- TASKS TO COMPLETE -
• A. In the multistation press text, can you reproduce word for word everything from "As required, however, several" down to "in the drawing."?
• B. In the multistation press text, how would the sentence "Embodiments of the invention are illustrated in the drawing." read in Spanish?
• C. How would you summarize the multistation press text in two sentences?

Start of TEXT EXTRACT

As a rule, intermediate depositing devices are not necessary. As a required, swivel units can be provided for this purpose on the holding devices.
Advantageously, a separate transfer device is arranged between two successive press stations respectively so that the multistation press has two separately controllable transfer devices. As a result, the transfer curves between individual press stations can be travelled through in a time-offset manner and it becomes possible to let the individual press stations operate in a time-offset manner. If, for example, a workpiece has been taken out of a press station and its tool begins to close again, the successive tool will still be opening while the transfer device moves the workpiece toward this tool. The offset operating method of the individual press stations results in a more uniform reduction of force so that the required centrifugal mass of the main press drive can clearly be reduced. In addition, it becomes possible by means of the time-offset operating of successive press stations to carry out the workpiece transfer at least partially during the operating of working stations which are arranged in front or behind them so that the proportion of the transfer time of the whole timing period will clearly fall. This can also increase the timing rate without the requirement of increasing the transfer speed for this purpose.
As required, however, several transfer devices, which are situated between different press stations, can also be combined to form a transfer group and are connected with one another by way of transfer rails.
Embodiments of the invention are illustrated in the drawing.
FIG. 1 is a schematic, cutout-type perspective representation of a multistation press with two-axis transfer devices between individual press stations;
FIG. 2 is a diagrammatic lateral view of a multistation press according to FIG. 1;
FIG. 3 is a perspective representation of the two-axis transfer device of the multistation press according to FIGS. 1 and 2;
FIG. 4 is a top view of the transfer device according to FIG. 3;
FIG. 5 is a cutout-type, perspective representation of a modified embodiment of the two-axis transfer for a transfer press according to FIGS. 1 and 2; and
FIG. 6 is a diagrammatic lateral view of the transfer device according to FIG. 6, showing different path points of a travelled transfer curve;
FIG. 7 is a perspective view of an alternative embodiment of the transfer device having a toothed belt module which is integrated in a control arm and defines the rotational position of the cross traverse; and
FIG. 8 is a schematic sectional view of the transfer device according to FIG. 7.

End of TEXT EXTRACT
Start of DATASET RECORDS

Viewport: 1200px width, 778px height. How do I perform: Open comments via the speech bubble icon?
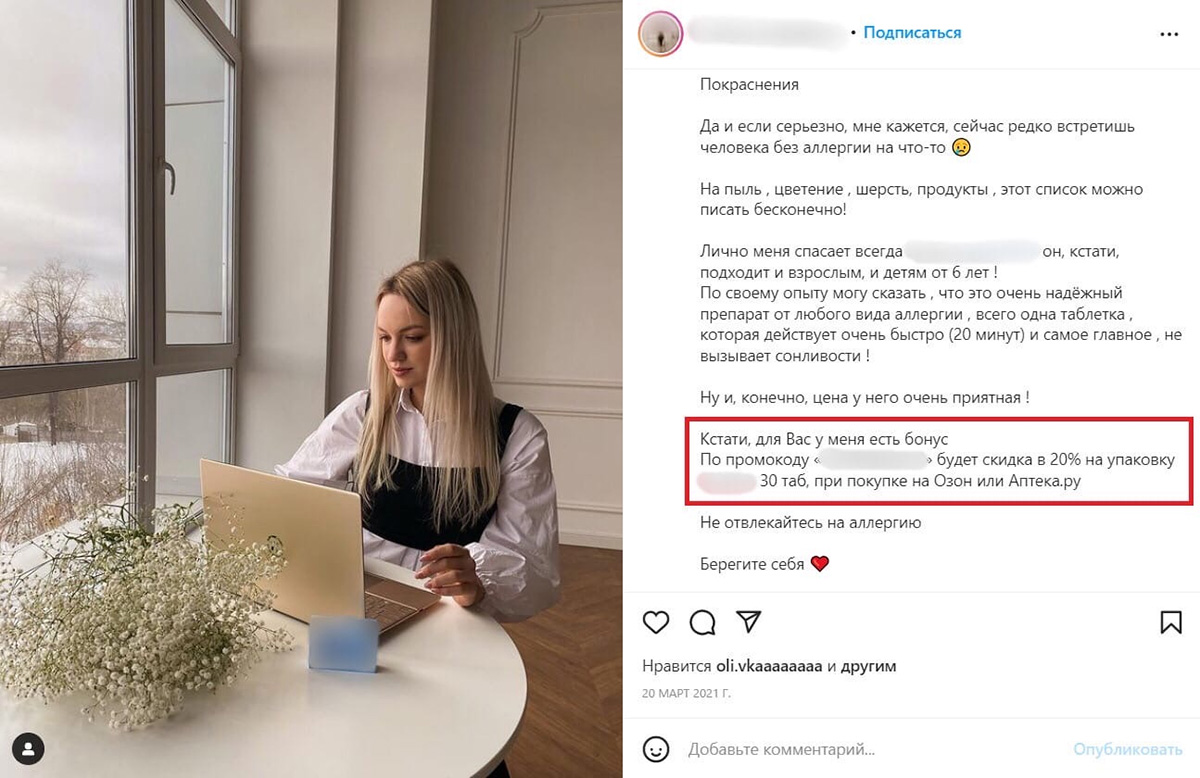703,622
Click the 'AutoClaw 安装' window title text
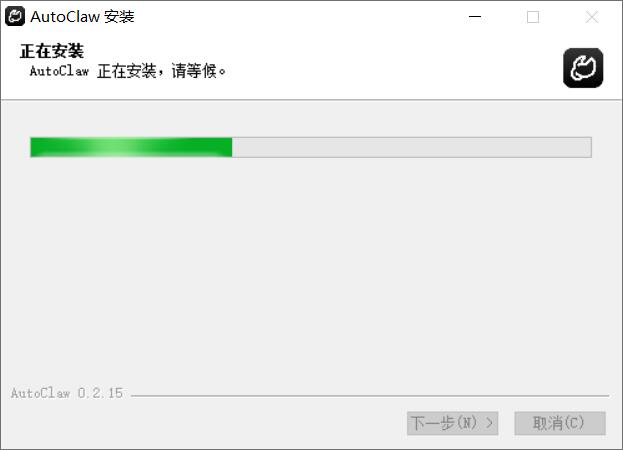This screenshot has width=623, height=450. (82, 17)
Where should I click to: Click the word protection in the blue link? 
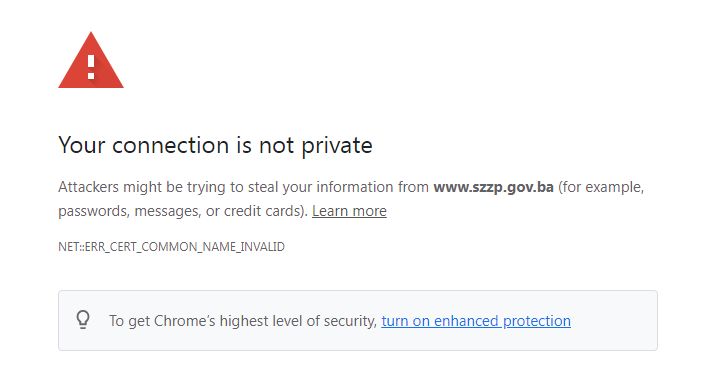coord(537,321)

End of DATASET RECORDS

- EXPECTED ANSWERS -
• A.
As required, however, several transfer devices, which are situated between different press stations, can also be combined to form a transfer group and are connected with one another by way of transfer rails.
Embodiments of the invention are illustrated in the drawing.

• B. Las formas de realización de la invención se ilustran en el dibujo.

• C. A separate transfer device can be placed between each pair of successive press stations, so the stations and the transfer curves between them can run in a time-offset manner. This reduces force more uniformly, which lowers the centrifugal mass the main press drive needs, and it can raise the timing rate without any increase in transfer speed.